WE HAVE A LOT OF CELEBRITIES WHO HAVE TALKED PUBLICLY SAYING THIS IS THE BEST PRODUCT THEY’VE EVER TRIED AND THAT’S WITHOUT US PAYING THEM.
However, the cosmetic PPC Cellular Renewal Cream with patented TFC8 (it also comes in a Rich version) that Bader developed has little in common with his medical products, except that it is meant to stimulate skin regeneration. Its ingredients include aloe vera, antioxidants, amino acids and vitamins A, B, C and E to help to protect skin from free-radicals, things not uncommon in many other facial creams. “The specificity is all about the dosage,” explains Bader.
It begs the question, though, as to why the formulation is not more like the highly effective medical gel. According to the French investment banker Charles Rosier, Bader’s business partner, this has to do with the fact that the medical gel must be applied on a wound and come into contact with blood in order to be effective. So the cream, then, must find a different way to make its way deep into the epidermis.
“At the beginning, we asked ourselves if this was possible, because we can’t ask the consumer to damage their skin before applying it,” Rosier points out. “We thought of infrared lights or a brush or whatever things might cause micro trauma, but the reality is that ageing, pollution and UV are actually daily micro trauma, so the product was working and efficient without the needles,” he says.
And also, the real entry point the cream needed (into the market at least) came when actress Melanie Griffith got her hands on an initial prototype of the cream, about a year before the cream launched last year, sparking a wildfire of word-of-mouth, native marketing. Demi Moore and Griffith’s daughter, Shades of Grey actress Dakota Johnson are reportedly fans of the skincare brand, as is Victoria Beckham, who even had her models’ skin prepped with massages by renowned facialist Nichola Joss using The Cream by Augustinus Bader for her recent A/W19 show at the Tate Britain. German actress Diane Kruger is also a strong proponent of the brand, albeit a (modestly, according to the brand) paid one. Notably, Augustinus Bader is already a bestseller at Violet Grey in Los Angeles, a highly curated luxury beauty boutique known as much for its uncompromisingly high standards as its star-studded clientele.
In Europe, it was former First Lady and model/singer Carla Bruni who opened the golden gates for the brand. “She ended up giving it to Naomi Campbell so we had these kinds of groups both in Europe and in the US and in these small communities,” says Rosier.
The all-star client network Bader has developed might have a bit to do with the project’s protagonist, Robert Friedland. The well-connected billionaire mining magnate (famous for his long-standing friendship with the late Steve Jobs) is highly interested in anti-ageing technologies, and he is the one who fatefully introduced Professor Bader to Rosier, the entrepreneur, as ‘the best brain in the world of stem-cell research.’
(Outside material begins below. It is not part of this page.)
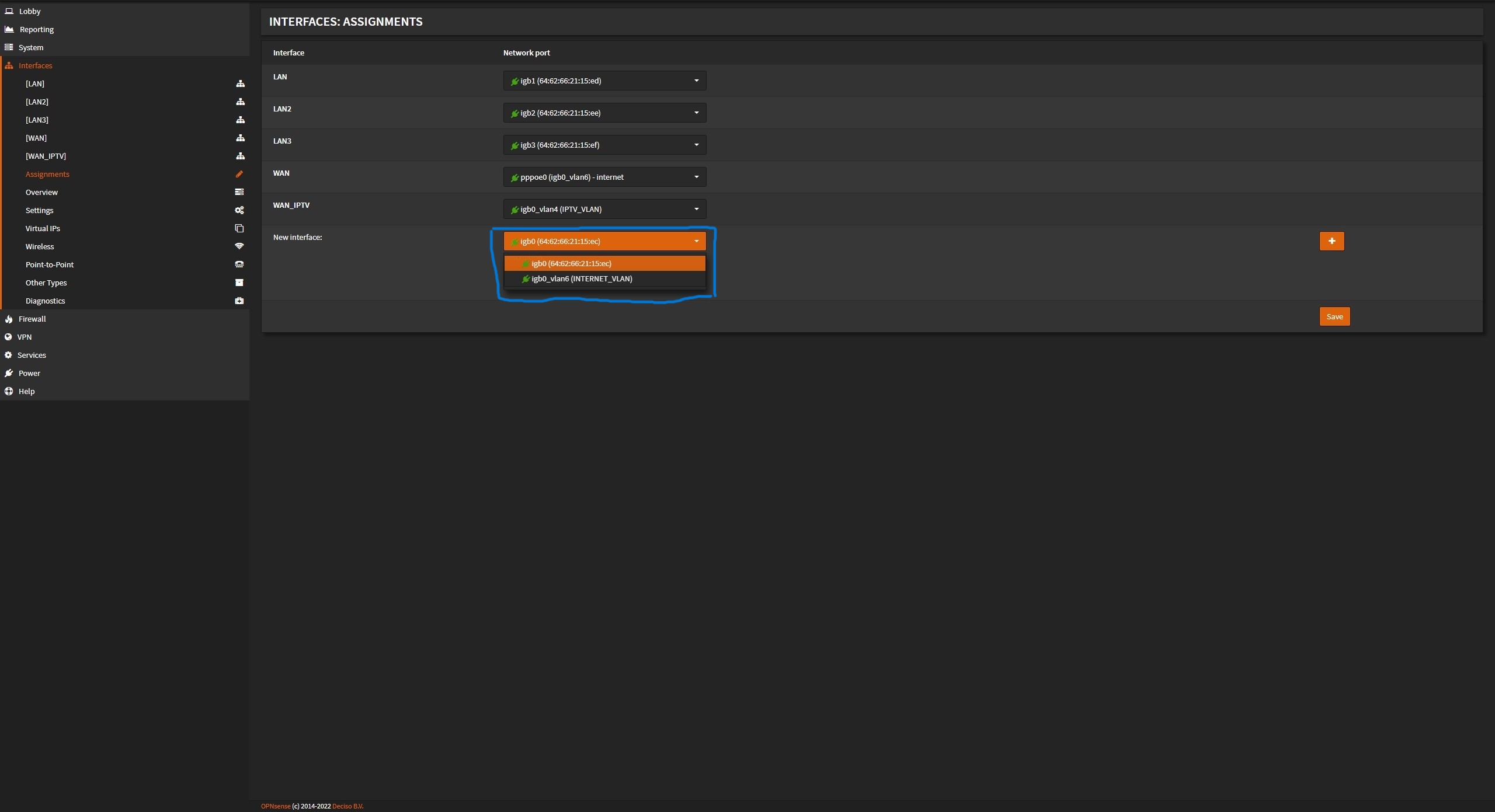Image resolution: width=1495 pixels, height=812 pixels.
Task: Go to the Virtual IPs menu entry
Action: pos(43,228)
As it heads into its second year of business, the company has reported a positive first 12 months, with sales of its two prestige products The Cream and The Rich Cream totalling 6 million USD. According to sources, the business will quadruple going forward into its second year. Rosier attributes the brand’s success to its effectiveness. “The proof is in the pudding. We don’t have the same marketing budgets as the big skincare gigantic companies and despite this, we have a lot of very demanding celebrities who have access to every single product on the planet and they’ve talked publicly saying this is the best product they’ve ever tried, and that’s without us paying them,” admits Rosier. “We were lucky, luck is part of the equation.”
But considering the global skin care market is expected to be worth 180 billion USD by 2024 and Augustinus Bader just hired Maureen Case as its new Chief Executive Officer (she’s the woman who took La Mer from 100 million USD to 800 million USD in sales as the head of specialty brands at Estée Lauder between 2006 and 2015), it’s a safe bet that the brand’s future success will have little to do with luck.